Search the records for lines with the word "dropdown" and copy each match.

*** Begin section ***

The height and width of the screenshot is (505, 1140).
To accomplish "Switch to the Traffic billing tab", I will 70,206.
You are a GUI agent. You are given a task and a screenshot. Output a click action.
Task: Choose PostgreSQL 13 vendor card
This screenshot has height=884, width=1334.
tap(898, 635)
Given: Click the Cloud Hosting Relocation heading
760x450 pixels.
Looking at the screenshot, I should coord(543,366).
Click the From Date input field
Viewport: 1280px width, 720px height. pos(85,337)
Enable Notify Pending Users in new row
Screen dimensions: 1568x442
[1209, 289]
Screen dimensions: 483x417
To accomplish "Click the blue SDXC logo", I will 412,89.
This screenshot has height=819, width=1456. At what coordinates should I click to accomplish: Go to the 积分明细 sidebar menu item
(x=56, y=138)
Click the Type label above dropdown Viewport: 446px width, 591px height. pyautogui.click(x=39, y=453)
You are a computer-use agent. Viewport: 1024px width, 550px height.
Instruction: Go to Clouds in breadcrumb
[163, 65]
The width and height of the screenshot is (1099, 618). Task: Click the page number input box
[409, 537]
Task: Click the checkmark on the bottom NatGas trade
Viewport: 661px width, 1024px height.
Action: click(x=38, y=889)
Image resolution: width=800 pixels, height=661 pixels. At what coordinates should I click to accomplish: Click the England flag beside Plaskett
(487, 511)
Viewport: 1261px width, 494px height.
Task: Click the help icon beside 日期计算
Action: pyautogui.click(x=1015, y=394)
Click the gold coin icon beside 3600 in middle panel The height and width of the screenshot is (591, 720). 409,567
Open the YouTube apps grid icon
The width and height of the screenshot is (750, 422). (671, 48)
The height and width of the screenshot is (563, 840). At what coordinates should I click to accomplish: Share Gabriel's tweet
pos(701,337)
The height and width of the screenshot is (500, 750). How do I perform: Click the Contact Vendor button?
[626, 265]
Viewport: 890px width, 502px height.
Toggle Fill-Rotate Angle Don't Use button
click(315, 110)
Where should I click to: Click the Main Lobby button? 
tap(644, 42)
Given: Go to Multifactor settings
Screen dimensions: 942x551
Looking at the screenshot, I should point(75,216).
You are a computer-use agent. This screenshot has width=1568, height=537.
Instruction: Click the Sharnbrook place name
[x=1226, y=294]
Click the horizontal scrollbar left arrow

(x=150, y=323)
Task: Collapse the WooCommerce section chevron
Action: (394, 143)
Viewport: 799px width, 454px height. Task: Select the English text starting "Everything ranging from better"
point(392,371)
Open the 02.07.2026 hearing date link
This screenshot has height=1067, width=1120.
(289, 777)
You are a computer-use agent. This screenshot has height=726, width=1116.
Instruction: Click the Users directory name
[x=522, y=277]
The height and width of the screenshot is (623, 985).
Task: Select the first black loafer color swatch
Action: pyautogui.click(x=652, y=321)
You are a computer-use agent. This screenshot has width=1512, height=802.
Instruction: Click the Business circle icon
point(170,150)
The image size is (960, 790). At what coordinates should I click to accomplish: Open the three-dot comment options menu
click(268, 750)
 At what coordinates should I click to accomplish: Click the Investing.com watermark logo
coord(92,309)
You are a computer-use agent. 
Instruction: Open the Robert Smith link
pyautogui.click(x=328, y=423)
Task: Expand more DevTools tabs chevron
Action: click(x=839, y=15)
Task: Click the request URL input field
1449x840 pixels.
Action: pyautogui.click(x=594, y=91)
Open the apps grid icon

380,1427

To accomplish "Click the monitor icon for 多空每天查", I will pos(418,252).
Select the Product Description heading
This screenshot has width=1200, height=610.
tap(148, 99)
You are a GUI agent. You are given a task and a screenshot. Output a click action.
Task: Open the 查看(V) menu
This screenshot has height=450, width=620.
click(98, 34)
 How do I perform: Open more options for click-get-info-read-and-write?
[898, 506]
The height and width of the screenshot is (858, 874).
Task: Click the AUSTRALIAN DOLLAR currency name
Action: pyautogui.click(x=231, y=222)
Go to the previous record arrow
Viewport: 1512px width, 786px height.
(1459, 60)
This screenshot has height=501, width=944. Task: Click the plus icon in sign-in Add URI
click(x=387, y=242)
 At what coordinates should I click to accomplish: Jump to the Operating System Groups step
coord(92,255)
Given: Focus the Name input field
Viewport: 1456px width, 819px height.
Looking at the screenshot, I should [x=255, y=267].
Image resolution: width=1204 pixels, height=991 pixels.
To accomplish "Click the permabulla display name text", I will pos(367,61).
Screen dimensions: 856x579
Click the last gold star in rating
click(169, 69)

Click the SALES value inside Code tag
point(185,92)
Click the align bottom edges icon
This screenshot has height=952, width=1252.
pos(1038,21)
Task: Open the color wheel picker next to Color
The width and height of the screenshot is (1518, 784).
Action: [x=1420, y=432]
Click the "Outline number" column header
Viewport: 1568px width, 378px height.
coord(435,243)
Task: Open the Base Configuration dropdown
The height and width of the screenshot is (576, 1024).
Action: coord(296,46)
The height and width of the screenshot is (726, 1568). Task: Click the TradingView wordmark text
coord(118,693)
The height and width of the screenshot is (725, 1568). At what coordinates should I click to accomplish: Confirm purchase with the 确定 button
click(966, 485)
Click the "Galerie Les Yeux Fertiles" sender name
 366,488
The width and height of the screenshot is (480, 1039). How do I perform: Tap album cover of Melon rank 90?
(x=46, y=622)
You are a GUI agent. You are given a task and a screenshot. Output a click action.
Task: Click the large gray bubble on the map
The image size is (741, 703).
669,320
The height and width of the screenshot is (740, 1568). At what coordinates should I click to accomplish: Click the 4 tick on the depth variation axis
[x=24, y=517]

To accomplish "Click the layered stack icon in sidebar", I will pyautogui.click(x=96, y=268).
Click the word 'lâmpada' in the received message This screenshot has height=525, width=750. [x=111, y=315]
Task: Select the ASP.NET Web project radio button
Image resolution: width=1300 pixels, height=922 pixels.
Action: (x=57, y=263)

*** End section ***

Answer space -
Click the Type label above dropdown Viewport: 446px width, 591px height. pyautogui.click(x=39, y=453)
Task: Open the Base Configuration dropdown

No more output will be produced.